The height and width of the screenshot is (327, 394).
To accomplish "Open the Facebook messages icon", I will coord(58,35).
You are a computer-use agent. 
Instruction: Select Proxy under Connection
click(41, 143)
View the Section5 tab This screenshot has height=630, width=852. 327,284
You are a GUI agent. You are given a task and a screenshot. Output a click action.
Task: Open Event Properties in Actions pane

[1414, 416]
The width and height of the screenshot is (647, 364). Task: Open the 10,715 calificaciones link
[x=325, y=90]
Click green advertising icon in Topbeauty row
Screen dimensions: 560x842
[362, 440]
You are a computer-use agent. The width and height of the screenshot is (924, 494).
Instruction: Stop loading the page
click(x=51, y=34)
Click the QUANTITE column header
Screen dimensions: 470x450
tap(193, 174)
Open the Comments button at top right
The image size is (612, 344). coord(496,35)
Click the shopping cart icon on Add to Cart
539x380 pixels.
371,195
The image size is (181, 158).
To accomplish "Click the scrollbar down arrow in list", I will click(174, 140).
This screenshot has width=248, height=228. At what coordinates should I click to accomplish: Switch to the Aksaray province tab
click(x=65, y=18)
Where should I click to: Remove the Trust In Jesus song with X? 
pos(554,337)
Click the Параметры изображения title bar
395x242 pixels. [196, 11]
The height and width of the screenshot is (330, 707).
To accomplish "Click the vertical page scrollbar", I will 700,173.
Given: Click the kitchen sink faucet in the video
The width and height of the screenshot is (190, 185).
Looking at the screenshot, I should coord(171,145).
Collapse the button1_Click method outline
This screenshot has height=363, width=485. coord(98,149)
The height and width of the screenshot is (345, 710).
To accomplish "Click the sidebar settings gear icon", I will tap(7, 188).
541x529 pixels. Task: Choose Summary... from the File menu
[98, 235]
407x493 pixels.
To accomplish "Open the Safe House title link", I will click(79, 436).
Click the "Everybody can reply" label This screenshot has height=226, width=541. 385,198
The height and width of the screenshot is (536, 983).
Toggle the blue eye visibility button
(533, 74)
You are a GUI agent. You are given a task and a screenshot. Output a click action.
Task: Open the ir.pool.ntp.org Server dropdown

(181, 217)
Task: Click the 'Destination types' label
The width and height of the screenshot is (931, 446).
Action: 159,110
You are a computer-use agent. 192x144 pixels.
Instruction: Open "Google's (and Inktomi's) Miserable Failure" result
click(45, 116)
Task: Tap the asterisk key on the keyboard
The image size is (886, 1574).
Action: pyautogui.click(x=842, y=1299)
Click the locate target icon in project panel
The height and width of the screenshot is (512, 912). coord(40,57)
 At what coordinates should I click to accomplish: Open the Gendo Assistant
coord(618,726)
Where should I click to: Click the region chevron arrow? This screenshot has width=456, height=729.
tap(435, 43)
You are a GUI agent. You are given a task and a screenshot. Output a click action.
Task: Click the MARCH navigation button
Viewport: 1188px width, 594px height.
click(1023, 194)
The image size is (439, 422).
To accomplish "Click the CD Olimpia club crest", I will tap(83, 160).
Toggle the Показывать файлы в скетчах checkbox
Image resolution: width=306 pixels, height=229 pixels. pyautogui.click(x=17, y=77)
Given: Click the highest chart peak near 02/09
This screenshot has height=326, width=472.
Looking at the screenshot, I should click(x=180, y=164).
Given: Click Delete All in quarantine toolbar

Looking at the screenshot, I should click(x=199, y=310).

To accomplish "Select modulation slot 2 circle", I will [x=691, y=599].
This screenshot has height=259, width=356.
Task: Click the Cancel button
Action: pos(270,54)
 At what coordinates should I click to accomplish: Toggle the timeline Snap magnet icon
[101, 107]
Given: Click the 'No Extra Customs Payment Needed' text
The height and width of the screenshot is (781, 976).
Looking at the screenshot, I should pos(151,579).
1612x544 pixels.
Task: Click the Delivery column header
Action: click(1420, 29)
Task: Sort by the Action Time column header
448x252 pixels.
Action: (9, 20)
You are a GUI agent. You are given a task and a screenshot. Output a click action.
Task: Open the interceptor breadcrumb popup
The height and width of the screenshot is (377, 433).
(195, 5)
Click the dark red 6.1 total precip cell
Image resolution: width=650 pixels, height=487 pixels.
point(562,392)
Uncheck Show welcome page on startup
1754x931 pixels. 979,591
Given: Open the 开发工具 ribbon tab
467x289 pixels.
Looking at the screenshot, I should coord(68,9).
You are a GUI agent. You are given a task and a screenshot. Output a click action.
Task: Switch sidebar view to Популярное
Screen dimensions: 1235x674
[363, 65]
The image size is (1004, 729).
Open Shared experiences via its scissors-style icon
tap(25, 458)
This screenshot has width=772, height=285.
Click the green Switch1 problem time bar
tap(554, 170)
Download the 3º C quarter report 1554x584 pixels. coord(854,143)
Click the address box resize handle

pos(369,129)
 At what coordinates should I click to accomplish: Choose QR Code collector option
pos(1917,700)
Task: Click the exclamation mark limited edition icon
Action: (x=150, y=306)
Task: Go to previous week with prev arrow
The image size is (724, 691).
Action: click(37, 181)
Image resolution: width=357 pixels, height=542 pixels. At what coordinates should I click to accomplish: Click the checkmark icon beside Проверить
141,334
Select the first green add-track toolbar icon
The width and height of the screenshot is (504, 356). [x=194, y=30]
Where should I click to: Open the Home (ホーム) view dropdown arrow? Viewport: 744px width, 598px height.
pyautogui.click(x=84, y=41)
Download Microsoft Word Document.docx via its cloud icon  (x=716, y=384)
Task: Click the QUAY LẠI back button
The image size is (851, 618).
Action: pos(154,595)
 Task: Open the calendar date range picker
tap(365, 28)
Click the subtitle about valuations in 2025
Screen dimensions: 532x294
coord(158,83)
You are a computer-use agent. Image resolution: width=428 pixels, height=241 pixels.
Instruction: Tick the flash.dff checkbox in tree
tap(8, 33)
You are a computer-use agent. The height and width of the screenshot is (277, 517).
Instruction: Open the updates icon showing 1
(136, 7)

Task instructions: Go through the entries and copy every line with "Download".

Result:
Download the 3º C quarter report 1554x584 pixels. coord(854,143)
Download Microsoft Word Document.docx via its cloud icon  (x=716, y=384)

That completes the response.